Kansas University’s rules for how professors are promoted have been criticized on campus in recent years, being called confusing and poorly organized.

But a recent study from Harvard University’s Graduate School of Education lists KU as one of the best workplaces nationwide for junior faculty – in part because of what it describes as KU’s “exemplary” tenure process.

“It suggests to me that the others might be even worse,” said Cathy Trower, one of the researchers who conducted the study. “It’s possible that your standards, while somewhat problematic, were actually more clear than other places.”

The survey was conducted in 2005 as part of the Collaborative on Academic Careers in Higher Education, a group of 80 schools nationwide that agree to have their junior faculty take part in a survey about the workplace. The survey lists KU as one of six schools that came out tops in the category of “tenure clarity,” along with Auburn University, Brown University, East Carolina University, North Carolina State University and Ohio State University.

KU also was listed as one of the top schools in “policy effectiveness,” a category that asks faculty to give their opinion of 16 of their school’s policies on things including child care, housing assistance, and hiring of spouses.

The news comes as a task force organized by KU’s Faculty Senate Executive Committee finalizes a report aimed at improving KU’s tenure process.
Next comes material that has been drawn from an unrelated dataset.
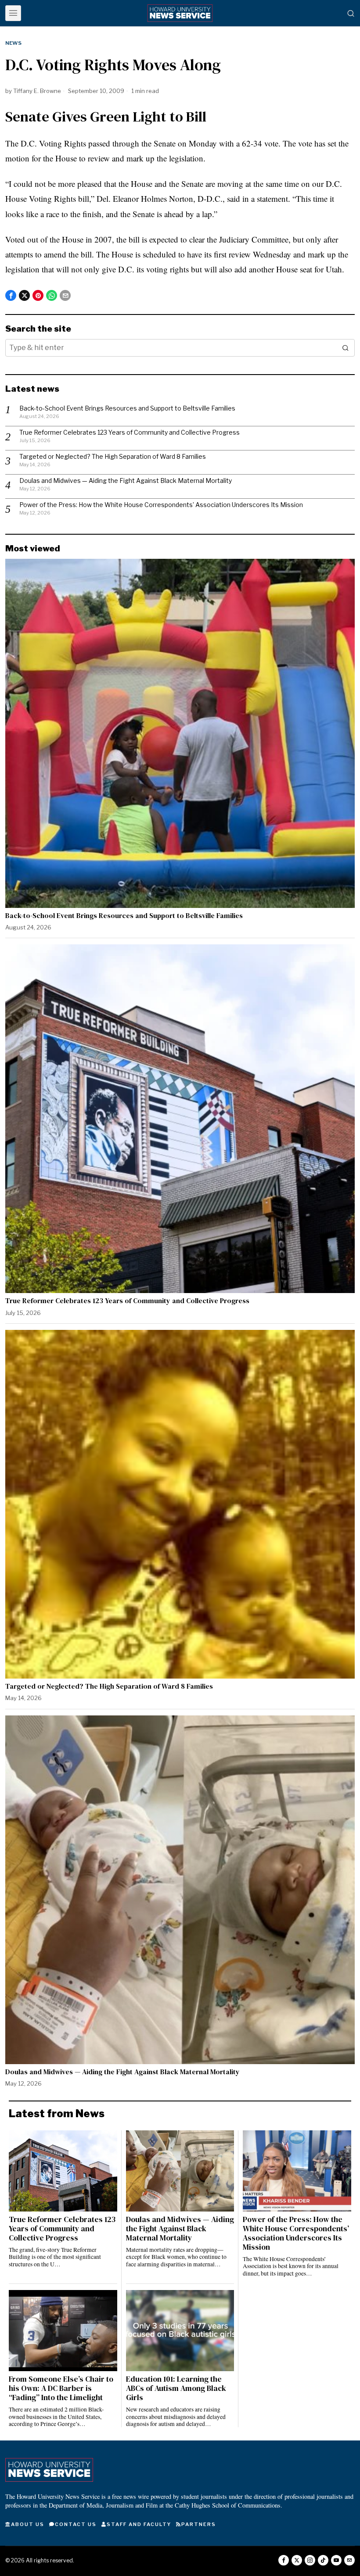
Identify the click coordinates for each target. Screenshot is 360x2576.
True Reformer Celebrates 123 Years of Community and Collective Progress (129, 432)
The group was formed at the end of 2005 after complaints that parts of KU’s promotion and tenure process were poorly organized and confusing, that there were multiple sets of overlapping standards, and that there were issues related to “communication, transparency and fairness.”

“I don’t think the task force was created out of any sense that our policy was a disaster,” said KU law professor Rick Levy, chairman of the task force. “There were some particular problems that we were addressing – little holes here and there that need to get plugged, or ways in which life has changed since they were originally adopted.”